§ Page extract
Following an item with ? makes it optional:

/^\d{3}\w?$/

/^\d{3}\w?$/.test('123')   //✅
/^\d{3}\w?$/.test('123a')  //✅
/^\d{3}\w?$/.test('123ab') //❌

Groups

Using parentheses, you can create groups of characters: (...)This example matches exactly 3 digits followed by one or more alphanumeric characters:

/^(\d{3})(\w+)$/

/^(\d{3})(\w+)$/.test('123')          //❌
/^(\d{3})(\w+)$/.test('123s')         //✅
/^(\d{3})(\w+)$/.test('123something') //✅
/^(\d{3})(\w+)$/.test('1234')         //✅

Repetition characters put after a group closing parentheses refer to the whole group:

/^(\d{2})+$/

/^(\d{2})+$/.test('12')   //✅
/^(\d{2})+$/.test('123')  //❌
/^(\d{2})+$/.test('1234') //✅

Capturing Groups

So far, we’ve seen how to test strings and check if they contain a certain pattern.A very cool feature of regular expressions is the ability to capture parts of a string, and put them into an array.You can do so using Groups, and in particular Capturing Groups.By default, a Group is a Capturing Group. Now, instead of using RegExp.test(String), which just returns a boolean if the pattern is satisfied, we use one of

  • String.match(RegExp)
  • RegExp.exec(String)

They are exactly the same, and return an Array with the whole matched string in the first item, then each matched group content.If there is no match, it returns null:

'123s'.match(/^(\d{3})(\w+)$/)
//Array [ "123s", "123", "123s" ]

/^(\d{3})(\w+)$/.exec('123s')
//Array [ "123s", "123", "s" ]

'hey'.match(/(hey|ho)/)
//Array [ "hey", "hey" ]

/(hey|ho)/.exec('hey')
//Array [ "hey", "hey" ]

/(hey|ho)/.exec('ha!')
//null

When a group is matched multiple times, only the last match is put in the result array:

'123456789'.match(/(\d)+/)
//Array [ "123456789", "9" ]

Optional groups

A capturing group can be made optional by using (...)?. If it’s not found, the resulting array slot will contain undefined:

/^(\d{3})(\s)?(\w+)$/.exec('123 s') //Array [ "123 s", "123", " ", "s" ]
/^(\d{3})(\s)?(\w+)$/.exec('123s') //Array [ "123s", "123", undefined, "s" ]

Reference matched groups

Every group that’s matched is assigned a number. $1 refers to the first, $2 to the second, and so on. This will be useful when we’ll later talk about replacing parts of a string.

Named Capturing Groups

This is a new, ES2018 feature.A group can be assigned to a name, rather than just being assigned a slot in the result array:

const re = /(?<year>\d{4})-(?<month>\d{2})-(?<day>\d{2})/
const result = re.exec('2015-01-02')

§ Set exercise
Reproduce the section of the regular expressions tutorial that opens with the words containing "This is a new, ES2018" and closes with "result = re.exec('2015-01-02')".

§ Given data
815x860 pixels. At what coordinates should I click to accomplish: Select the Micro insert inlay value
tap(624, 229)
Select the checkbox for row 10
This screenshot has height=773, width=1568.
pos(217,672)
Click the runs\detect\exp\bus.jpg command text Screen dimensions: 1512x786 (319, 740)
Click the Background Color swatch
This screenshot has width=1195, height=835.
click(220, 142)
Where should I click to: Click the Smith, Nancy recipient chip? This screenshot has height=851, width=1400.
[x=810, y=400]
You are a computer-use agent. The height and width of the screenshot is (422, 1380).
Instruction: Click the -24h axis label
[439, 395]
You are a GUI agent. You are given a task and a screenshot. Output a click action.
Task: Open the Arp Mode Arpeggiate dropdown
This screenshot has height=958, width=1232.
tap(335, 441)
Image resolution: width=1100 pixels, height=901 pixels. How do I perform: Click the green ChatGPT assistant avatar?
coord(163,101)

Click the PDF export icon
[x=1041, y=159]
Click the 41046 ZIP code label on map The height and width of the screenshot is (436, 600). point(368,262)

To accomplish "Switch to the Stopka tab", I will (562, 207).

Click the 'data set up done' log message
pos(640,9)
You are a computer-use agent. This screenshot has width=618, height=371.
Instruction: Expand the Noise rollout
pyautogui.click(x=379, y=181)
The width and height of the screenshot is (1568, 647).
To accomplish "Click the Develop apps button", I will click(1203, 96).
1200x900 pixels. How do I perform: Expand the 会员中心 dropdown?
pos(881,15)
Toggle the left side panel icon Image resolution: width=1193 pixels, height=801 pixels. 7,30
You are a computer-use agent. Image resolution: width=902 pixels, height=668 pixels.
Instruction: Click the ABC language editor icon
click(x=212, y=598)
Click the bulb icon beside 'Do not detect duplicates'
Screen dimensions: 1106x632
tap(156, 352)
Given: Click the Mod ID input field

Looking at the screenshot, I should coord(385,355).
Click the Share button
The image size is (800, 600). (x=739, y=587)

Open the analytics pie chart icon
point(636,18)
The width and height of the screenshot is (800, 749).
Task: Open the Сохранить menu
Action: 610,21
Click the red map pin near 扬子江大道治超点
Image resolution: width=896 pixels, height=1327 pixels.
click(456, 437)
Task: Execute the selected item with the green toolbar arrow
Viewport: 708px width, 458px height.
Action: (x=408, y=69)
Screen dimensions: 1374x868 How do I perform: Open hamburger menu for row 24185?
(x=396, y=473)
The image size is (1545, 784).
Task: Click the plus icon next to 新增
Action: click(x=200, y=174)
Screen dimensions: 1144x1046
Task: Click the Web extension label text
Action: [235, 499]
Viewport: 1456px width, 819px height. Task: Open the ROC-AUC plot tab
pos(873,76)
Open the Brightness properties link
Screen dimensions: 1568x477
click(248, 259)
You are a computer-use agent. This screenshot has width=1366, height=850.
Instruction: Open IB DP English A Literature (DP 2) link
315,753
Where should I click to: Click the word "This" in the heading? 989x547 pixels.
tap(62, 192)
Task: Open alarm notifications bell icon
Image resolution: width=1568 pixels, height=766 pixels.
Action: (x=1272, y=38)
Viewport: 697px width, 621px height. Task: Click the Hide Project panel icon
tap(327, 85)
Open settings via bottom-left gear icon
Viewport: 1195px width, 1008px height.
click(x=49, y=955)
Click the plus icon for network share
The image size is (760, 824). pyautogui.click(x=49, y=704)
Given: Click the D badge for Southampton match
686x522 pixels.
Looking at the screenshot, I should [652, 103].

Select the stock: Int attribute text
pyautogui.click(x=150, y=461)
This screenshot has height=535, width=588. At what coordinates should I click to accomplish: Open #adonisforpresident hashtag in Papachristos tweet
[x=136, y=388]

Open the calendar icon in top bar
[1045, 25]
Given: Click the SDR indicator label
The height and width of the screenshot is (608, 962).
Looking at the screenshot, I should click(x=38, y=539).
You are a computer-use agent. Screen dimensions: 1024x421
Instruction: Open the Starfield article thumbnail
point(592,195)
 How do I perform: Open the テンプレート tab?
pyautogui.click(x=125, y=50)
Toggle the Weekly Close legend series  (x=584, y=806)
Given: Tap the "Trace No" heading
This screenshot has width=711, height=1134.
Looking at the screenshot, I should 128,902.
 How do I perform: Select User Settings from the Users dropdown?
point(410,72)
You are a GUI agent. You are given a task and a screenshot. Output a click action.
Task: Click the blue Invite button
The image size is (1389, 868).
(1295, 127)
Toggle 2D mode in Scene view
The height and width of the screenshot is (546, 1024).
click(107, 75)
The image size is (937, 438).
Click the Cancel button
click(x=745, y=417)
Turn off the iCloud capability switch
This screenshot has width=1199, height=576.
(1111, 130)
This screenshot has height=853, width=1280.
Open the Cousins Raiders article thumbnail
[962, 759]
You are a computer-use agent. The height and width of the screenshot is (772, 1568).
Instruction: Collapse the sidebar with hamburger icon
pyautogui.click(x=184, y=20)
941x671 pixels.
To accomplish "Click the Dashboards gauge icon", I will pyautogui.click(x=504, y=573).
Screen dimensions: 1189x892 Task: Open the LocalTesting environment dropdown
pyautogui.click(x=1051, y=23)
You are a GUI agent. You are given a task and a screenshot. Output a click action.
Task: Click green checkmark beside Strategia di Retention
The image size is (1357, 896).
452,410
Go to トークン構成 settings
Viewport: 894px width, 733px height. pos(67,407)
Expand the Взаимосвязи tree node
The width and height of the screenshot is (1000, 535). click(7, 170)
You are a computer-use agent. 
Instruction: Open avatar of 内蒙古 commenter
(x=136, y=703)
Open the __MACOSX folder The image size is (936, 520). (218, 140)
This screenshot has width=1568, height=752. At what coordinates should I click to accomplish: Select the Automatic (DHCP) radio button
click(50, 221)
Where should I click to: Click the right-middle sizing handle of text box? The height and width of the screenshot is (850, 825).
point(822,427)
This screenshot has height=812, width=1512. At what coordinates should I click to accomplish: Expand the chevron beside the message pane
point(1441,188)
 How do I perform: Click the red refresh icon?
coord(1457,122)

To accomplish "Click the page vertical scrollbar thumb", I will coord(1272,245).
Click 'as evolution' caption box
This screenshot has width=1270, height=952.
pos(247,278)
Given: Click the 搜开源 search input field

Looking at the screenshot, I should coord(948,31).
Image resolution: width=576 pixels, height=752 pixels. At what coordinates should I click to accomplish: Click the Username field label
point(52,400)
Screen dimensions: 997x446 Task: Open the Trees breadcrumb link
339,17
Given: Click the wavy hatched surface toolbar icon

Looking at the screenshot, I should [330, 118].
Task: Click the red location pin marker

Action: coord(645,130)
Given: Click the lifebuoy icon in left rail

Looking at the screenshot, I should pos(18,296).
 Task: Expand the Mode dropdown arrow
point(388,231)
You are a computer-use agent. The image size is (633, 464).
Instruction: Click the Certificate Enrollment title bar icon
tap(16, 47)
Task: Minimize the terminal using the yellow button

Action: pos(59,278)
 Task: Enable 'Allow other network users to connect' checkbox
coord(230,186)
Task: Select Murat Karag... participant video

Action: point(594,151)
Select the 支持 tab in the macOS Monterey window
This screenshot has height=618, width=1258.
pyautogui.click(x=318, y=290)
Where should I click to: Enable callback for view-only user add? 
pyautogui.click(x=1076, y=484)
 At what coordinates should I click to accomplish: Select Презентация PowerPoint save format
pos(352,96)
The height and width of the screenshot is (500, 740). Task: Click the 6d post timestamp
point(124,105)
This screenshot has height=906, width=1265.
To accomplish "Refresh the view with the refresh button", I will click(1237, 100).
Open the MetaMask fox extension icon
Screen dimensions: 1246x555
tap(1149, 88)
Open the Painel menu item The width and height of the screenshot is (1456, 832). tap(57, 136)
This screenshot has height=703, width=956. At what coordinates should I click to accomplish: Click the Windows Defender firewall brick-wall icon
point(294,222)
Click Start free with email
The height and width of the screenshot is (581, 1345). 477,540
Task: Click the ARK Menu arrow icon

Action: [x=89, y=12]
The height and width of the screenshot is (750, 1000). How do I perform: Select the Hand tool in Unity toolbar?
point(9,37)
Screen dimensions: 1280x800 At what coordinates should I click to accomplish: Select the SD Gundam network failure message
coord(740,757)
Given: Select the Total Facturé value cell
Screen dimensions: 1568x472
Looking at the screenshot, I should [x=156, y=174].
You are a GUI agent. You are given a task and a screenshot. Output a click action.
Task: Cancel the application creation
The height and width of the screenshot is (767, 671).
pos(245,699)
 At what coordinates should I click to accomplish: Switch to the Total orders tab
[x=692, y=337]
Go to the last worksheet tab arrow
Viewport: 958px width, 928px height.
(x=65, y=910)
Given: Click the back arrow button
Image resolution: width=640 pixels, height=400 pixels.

§ Written solution
This is a new, ES2018 feature.A group can be assigned to a name, rather than just being assigned a slot in the result array:

const re = /(?<year>\d{4})-(?<month>\d{2})-(?<day>\d{2})/
const result = re.exec('2015-01-02')